Further, the magnetic nanoparticles are nanoparticles with active groups on the surface which can react with the linking agent; wherein the magnetic nanoparticles are aminated magnetic nanoparticles; the magnetic nanoparticles are aminated magnetic nanoparticles with silicon coating layers arranged on the surfaces. By adopting the magnetic nanoparticles, the interaction between the magnetic nanoparticles and cyclodextrin can be ensured, so that the formed cyclodextrin magnetic nanocomposite material has excellent adsorption performance and separation performance, and the composite material is convenient to recover and reuse.

It should be noted that the metal forming the magnetic nanoparticles provided in the embodiments of the present invention is only iron, but other metals that can form the magnetic nanoparticles or other magnetic nanoparticles that can be acted on by a linker and cyclodextrin in the prior art are also within the scope of the present invention.

And the cyclodextrin employed herein is a commercially available cyclodextrin, such as beta-cyclodextrin.

Specifically, the cyclodextrin magnetic nano composite material comprises cyclodextrin and magnetic nanoparticles, wherein the surfaces of the magnetic nanoparticles are provided with silicon coating layers and are aminated, and the cyclodextrin is grafted to the surfaces of the magnetic nanoparticles through azobenzene-4, 4-dicarboxylic acid.

The embodiment of the invention also provides a preparation method of the cyclodextrin magnetic nanocomposite material, which comprises the following steps:

s1, preparing magnetic nanoparticles;

firstly, mixing metal salt, weak acid strong base salt and alcohol polymer for reaction to form nano particles, wherein the metal salt is iron salt, and ferric chloride is preferred; the weak acid strong base salt is sodium acetate, the alcohol polymer is polyethylene glycol, and the solvent adopted in the reaction is a polyalcohol solvent, preferably ethylene glycol. The adoption of the substances can ensure the formation of the nano particles, ensure that the formed nano particles are dispersed, avoid agglomeration, particularly adopt the polyethylene glycol to fully disperse the formed nano particles, and improve the performance of the formed nano particles.

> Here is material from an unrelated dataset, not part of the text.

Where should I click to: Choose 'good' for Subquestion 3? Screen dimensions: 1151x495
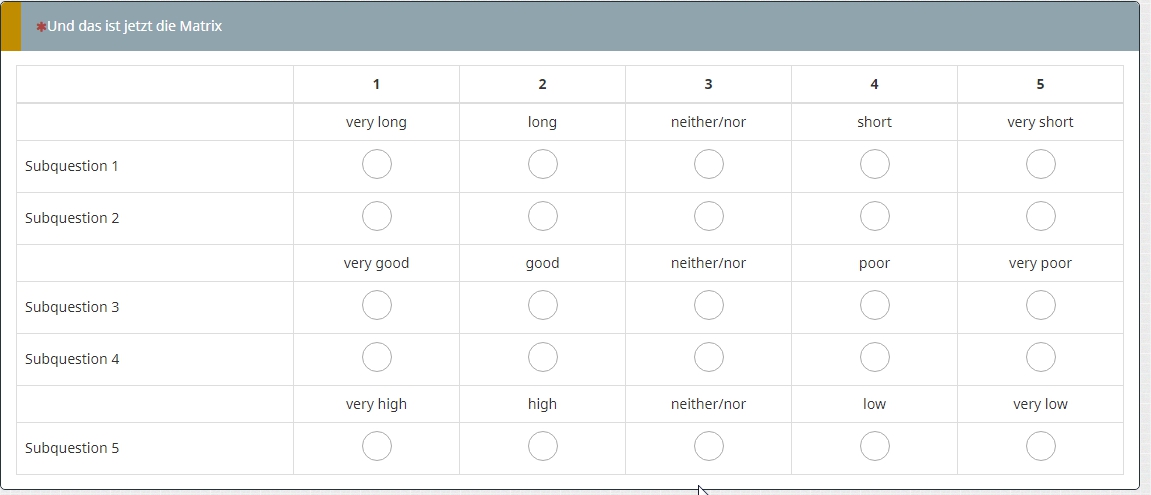click(542, 306)
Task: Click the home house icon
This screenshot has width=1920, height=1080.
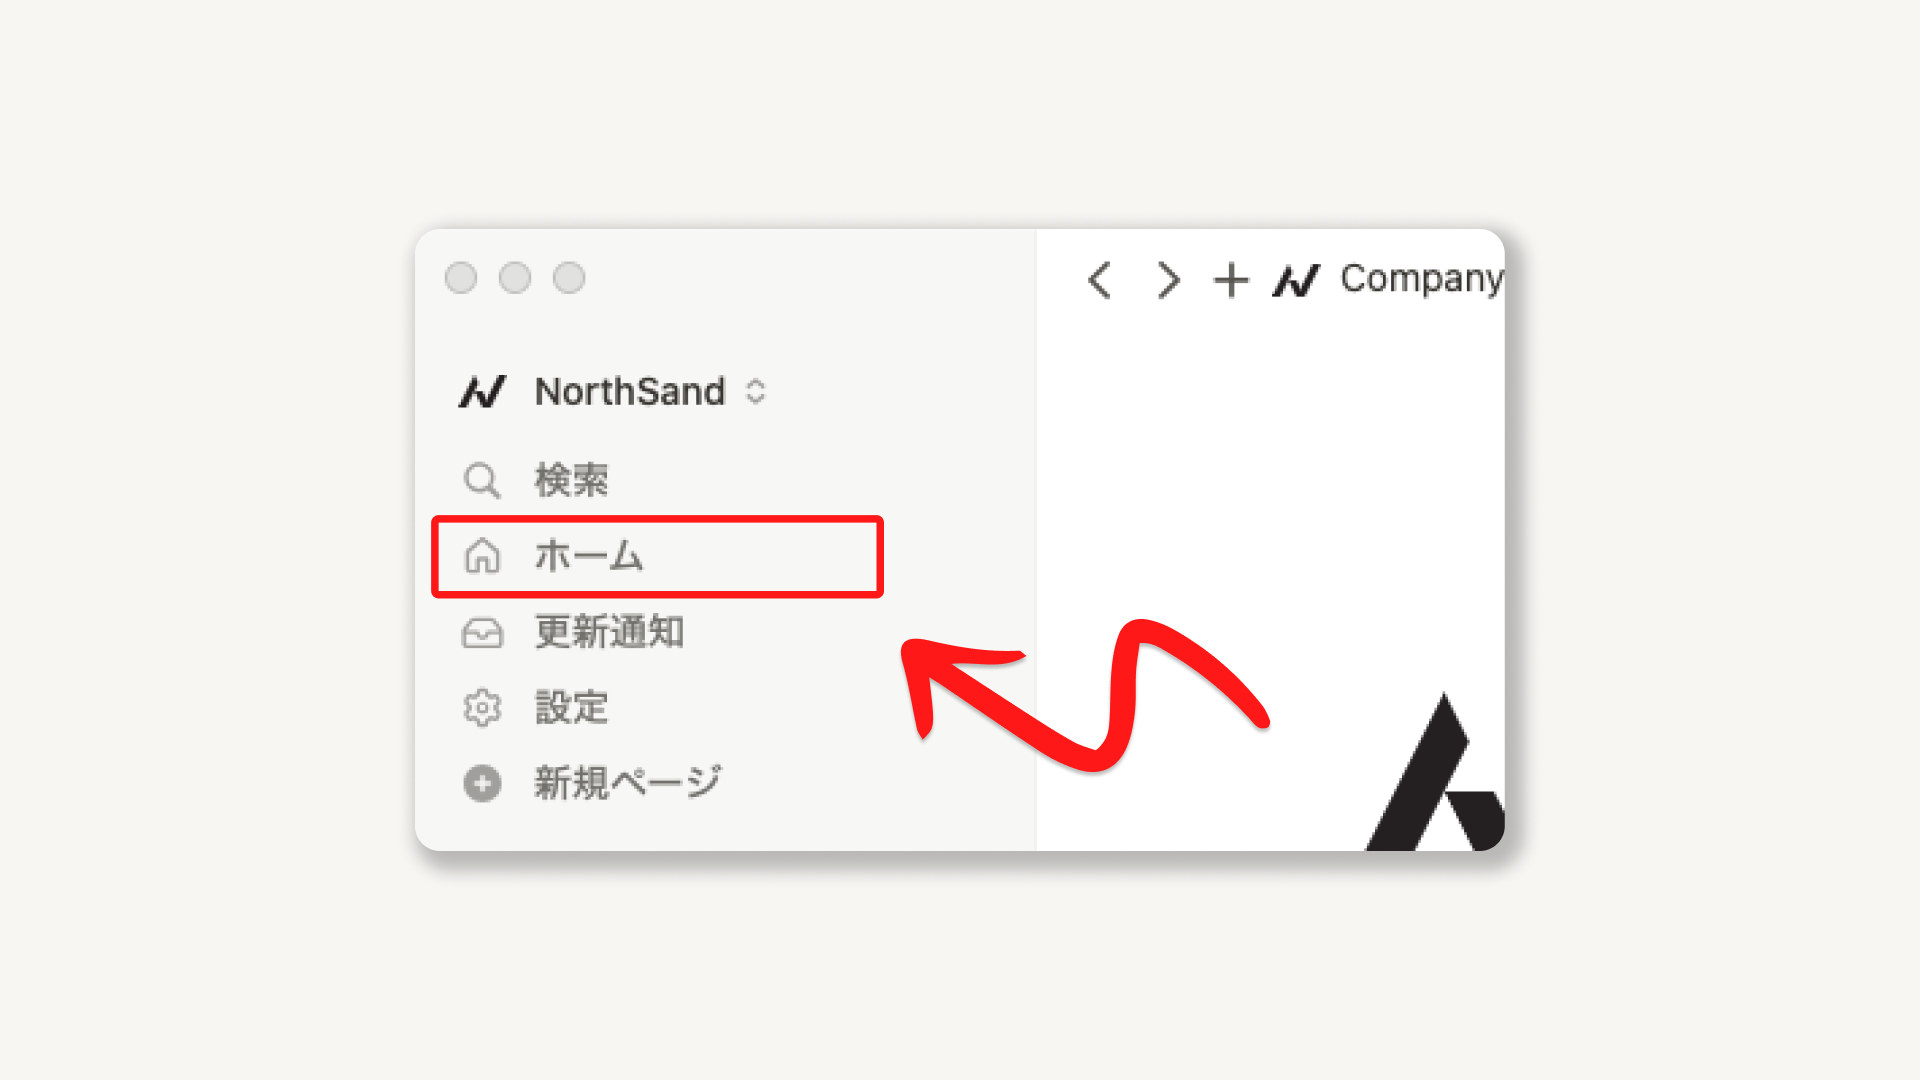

It should be noted that, the examples of the present invention only list a part of metal salts, weak acid strong base salts, and alcohol polymers, and other metal salts, weak acid strong base salts, and alcohol polymers capable of forming magnetic nanoparticles in the prior art are also within the scope of the present invention.

Further, the step of forming nanoparticles comprises: ferric chloride, sodium acetate and polyethylene glycol are mixed according to the mass ratio of (1-2.5): (3-4.5): 1, reacting for 6-10 hours at the temperature of 150-; the amount of ethylene glycol corresponding to each gram of ferric chloride is 15-25 mL; the proportion is favorable for the formation of nano particles.

Specifically, FeCl is added₃Sodium acetate and polyethylene glycol are put into a beaker according to a set proportion, a certain amount of glycol solution is added, and the mixture is stirred evenly on a magnetic stirrer at room temperature (generally 25 ℃). Transferring the uniformly stirred mixed solution into a high-pressure reaction kettle, heating to the reaction temperature for reaction, performing adsorption separation by an external strong magnet after the reaction is finished, and washing by deionized water and ethanol to obtain magnetic nanoparticles.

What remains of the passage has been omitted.